Eminem Recording Label Alleges Conspiracy Between Spotify, Harry Fox Agency – On Wednesday, July 1, rapper Eminem’s recording label Eight Mile Style filed a first amended complaint in the Middle District of Tennessee alleging that Spotify and Harry Fox Agency engaged in a conspiracy to infringe the copyright to many compositions owned by the record label.
SDNY Magistrate Recommends $400K Copyright, Trademark Award Against Hendrix Brother – On Wednesday, July 1, a magistrate judge in the Southern District of New York recommended that the court award $400,000 in copyright and trademark infringement damages against Leon Hendrix, the brother of the late rock star Jimi Hendrix, in an intellectual property case brought by the heirs of Jimi Hendrix.

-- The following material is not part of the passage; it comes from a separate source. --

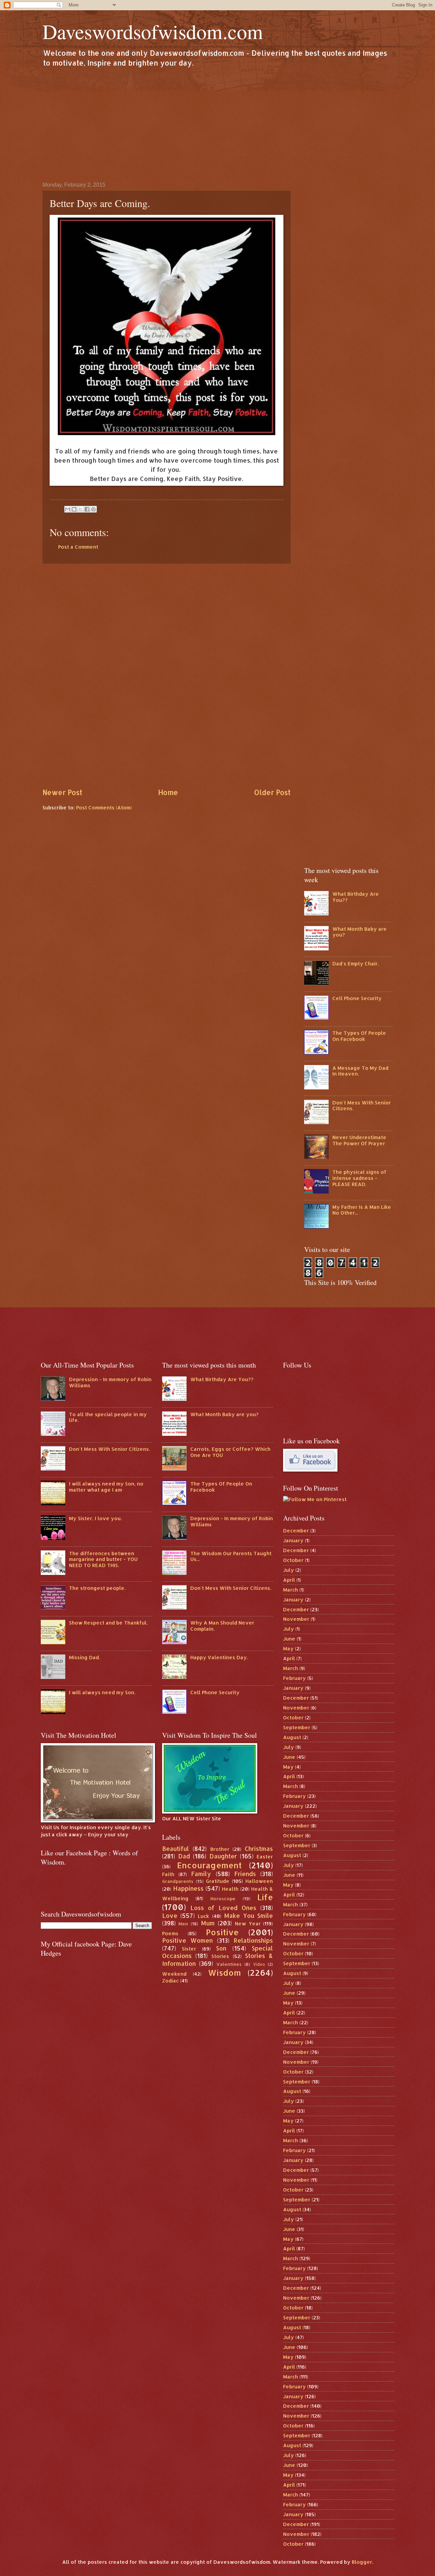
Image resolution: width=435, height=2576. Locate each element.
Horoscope (223, 1898)
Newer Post (62, 792)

USPTO Launches Informational Page on COVID-19 Trademark Prioritized Examination Program – On Tuesday, June 30, the USPTO published an informational page on its website which includes resources related to the agency’s COVID-19 Trademark Prioritized Examination Program, designed to advance the initial examination of trademark applications for medical products related to COVID-19.
USPTO Revises MPEP on Subject Matter Eligibility, Computer-Implemented Functional Claims – On Tuesday, June 30, the USPTO revised the ninth edition of the Manual of Patent Examining Procedure (MPEP) in response to a number of patent examination issues, especially related to subject matter eligibility and examination of computer-implemented functional claim limitations, in relevant case law through the end of last October.

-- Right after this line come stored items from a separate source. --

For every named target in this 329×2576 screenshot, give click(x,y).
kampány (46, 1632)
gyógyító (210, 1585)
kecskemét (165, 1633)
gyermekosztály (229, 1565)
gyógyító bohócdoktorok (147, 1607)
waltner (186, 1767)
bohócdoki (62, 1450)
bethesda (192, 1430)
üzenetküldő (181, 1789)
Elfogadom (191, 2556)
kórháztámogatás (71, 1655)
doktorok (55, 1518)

USPTO Extends Deadline for Public Comments on PTAB Reexams – On Tuesday, June 30, the USPTO issued a notice in the Federal Register indicating that the public comment period in an information collection related to both ex parte and inter partes reexamination proceedings conducted at the PTAB.
This Week on Wall Street
Intel Makes $250M Investment Into Indian Telecom Jio Platforms – On Friday, July 3, Intel Corporation announced that it was making a $250 million investment into Jio Platforms, an Indian corporation owning the largest network of 4G mobile subscribers in that country, a few months after Facebook made a multi-billion dollar investment into the company.
Pfizer Shares Rise After Positive News on Experimental Coronavirus Vaccine – On Thursday, July 2, shares of Pfizer stock were up by about 2.4% in early trading one day after the company announced positive results from clinical trial data regarding an experimental vaccine to prevent transmission of coronavirus.
T-Mobile Shutters Sprint 5G Legacy Service As Part of 5G Network Redeployment – On Wednesday, July 1, Fierce Wireless reported that T-Mobile had deactivated the 2.5 gigahertz (GHz) band 5G network that had been operated by Sprint prior to the merger of those two companies as T-Mobile works to redeploy 2.5 GHz 5G networks in cities across the U.S.